Un réalisateur qui écrit ses propres scripts
Kevin Feige supervise le MCU en producteur. Il ne réalise pas, il ne scénarise pas. Gunn, lui, a écrit et réalisé le film Superman. Cette implication directe dans la création donne une cohérence de ton, mais crée aussi un goulet d’étranglement. Un seul homme ne peut pas écrire et réaliser chaque film d’un univers entier.
La série Creature Commandos, première production animée du DCU, a montré comment Gunn délègue : il écrit le scénario mais confie la réalisation. Une saison 2 est confirmée, ce qui suggère que le format fonctionne.
Moins de films par an, plus de séries
Là où Marvel a saturé le marché avec quatre à cinq sorties annuelles (films et séries Disney+ combinés), Gunn semble viser un rythme plus mesuré. La série Lanterns, par exemple, adopte un format thriller ancré et terrestre, loin du spectacle cosmique habituel. Ce choix de genre, mélanger enquête criminelle et science-fiction, élargit le public potentiel au-delà des fans de comics.

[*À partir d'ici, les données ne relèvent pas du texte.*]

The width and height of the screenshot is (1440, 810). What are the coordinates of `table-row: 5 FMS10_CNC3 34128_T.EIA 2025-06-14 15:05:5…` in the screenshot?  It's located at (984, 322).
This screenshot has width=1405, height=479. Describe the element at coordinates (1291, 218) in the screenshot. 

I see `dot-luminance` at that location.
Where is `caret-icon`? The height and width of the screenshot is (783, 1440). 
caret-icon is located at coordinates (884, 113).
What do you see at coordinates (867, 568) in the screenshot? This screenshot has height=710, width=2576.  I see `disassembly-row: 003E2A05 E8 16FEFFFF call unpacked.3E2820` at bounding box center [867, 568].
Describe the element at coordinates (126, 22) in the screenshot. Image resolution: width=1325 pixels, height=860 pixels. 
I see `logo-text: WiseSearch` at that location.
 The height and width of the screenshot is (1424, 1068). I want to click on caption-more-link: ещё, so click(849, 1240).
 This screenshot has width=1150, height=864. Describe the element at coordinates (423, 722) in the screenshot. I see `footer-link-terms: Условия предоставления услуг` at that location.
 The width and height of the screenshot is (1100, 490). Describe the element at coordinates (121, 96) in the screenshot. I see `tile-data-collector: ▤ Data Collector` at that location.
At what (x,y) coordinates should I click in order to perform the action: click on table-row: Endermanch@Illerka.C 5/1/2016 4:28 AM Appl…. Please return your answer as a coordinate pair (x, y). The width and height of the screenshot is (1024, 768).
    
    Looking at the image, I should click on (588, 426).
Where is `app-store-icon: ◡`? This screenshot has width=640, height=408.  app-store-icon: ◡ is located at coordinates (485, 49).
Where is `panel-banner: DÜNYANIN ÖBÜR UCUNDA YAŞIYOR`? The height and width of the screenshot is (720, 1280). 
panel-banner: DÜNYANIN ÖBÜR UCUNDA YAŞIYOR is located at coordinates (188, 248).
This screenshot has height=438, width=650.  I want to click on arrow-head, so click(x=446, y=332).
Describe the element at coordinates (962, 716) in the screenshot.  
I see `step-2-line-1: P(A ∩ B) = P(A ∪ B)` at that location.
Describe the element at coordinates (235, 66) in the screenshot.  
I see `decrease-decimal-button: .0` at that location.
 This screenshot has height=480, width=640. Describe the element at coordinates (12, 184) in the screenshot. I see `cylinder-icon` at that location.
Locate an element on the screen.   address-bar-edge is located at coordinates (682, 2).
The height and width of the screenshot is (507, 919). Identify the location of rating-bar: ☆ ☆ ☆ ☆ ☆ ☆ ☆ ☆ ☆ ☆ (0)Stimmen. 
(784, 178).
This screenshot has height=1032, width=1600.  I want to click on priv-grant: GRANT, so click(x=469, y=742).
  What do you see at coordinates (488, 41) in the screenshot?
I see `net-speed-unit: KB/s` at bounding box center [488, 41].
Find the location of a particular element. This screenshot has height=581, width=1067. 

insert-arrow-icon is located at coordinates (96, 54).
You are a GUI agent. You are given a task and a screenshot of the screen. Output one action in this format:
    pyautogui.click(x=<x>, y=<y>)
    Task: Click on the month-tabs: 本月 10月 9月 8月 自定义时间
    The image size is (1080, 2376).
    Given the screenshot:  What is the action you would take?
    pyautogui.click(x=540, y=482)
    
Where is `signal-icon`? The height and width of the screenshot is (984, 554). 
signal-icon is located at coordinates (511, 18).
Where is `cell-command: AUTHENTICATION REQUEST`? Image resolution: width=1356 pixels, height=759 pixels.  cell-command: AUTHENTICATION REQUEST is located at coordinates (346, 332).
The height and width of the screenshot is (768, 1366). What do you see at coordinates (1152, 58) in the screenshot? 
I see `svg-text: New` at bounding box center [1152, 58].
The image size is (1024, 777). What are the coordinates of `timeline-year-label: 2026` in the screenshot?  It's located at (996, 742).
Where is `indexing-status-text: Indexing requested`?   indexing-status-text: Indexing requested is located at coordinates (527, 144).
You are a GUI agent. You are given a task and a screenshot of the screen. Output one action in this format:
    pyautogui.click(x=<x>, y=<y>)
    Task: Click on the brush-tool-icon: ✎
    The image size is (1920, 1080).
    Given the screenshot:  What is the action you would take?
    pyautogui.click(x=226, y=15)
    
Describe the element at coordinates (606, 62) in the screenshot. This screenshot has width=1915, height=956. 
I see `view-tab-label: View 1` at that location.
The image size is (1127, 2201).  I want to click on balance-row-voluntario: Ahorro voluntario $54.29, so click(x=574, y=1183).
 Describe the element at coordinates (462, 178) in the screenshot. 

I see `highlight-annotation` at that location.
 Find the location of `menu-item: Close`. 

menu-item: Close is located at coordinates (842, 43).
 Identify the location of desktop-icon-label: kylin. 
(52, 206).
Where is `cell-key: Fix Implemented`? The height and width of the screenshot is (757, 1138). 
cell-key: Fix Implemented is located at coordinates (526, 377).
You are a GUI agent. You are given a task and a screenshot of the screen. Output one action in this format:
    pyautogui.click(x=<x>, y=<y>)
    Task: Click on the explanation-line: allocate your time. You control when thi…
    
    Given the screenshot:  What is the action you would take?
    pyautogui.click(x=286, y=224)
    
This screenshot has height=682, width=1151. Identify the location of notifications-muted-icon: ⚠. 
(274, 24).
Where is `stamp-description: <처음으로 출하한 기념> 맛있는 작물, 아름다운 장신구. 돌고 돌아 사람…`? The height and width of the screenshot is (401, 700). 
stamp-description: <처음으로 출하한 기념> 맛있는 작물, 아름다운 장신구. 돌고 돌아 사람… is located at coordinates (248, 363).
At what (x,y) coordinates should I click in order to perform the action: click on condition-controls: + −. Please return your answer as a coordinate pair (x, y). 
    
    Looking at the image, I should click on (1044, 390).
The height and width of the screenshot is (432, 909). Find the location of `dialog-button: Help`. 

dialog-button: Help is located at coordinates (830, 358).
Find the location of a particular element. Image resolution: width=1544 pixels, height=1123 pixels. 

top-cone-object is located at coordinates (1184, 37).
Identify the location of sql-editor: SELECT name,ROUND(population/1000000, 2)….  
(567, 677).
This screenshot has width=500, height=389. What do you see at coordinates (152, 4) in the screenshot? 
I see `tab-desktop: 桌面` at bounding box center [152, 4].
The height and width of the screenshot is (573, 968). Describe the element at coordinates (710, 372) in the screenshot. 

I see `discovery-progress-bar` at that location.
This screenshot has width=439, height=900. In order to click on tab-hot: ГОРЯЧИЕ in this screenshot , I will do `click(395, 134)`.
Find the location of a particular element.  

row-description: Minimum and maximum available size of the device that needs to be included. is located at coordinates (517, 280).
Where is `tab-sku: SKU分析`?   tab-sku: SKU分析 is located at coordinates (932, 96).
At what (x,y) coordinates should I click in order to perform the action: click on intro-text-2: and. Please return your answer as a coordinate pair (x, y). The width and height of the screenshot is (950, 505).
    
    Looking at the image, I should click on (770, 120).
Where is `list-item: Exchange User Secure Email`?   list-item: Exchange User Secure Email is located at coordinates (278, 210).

Les risques concrets qui pèsent sur la vision de James Gunn
La plus grande menace pour le DCU de Gunn n’est pas artistique, elle est structurelle. Warner Bros. Discovery traverse une période de restructuration financière, et chaque échec commercial pèse plus lourd qu’il ne le ferait chez Disney.
Trois facteurs méritent une attention particulière :
- La lassitude du public pour les films de super-héros, mesurée par la baisse de fréquentation de plusieurs blockbusters récents du genre, tous studios confondus.
- Le nombre de projets annulés ou repoussés, qui fragilise la promesse d’un univers connecté et cohérent.
- L’absence de confirmation d’un plan à long terme par la direction de Warner, qui laisse planer un doute sur l’horizon réel du DCU.
Gunn dispose d’un atout que ses prédécesseurs chez DC n’avaient pas : un mandat clair et un contrôle créatif assumé. Mais ce contrôle repose sur la confiance du studio, et cette confiance se mesure en résultats de box-office.
Le prochain vrai verdict sera Man of Tomorrow. Si le film performe, Gunn aura prouvé que sa méthode peut survivre à un revers ponctuel. Un échec relancerait le débat sur la viabilité même d’un univers cinématographique partagé piloté par un seul architecte créatif.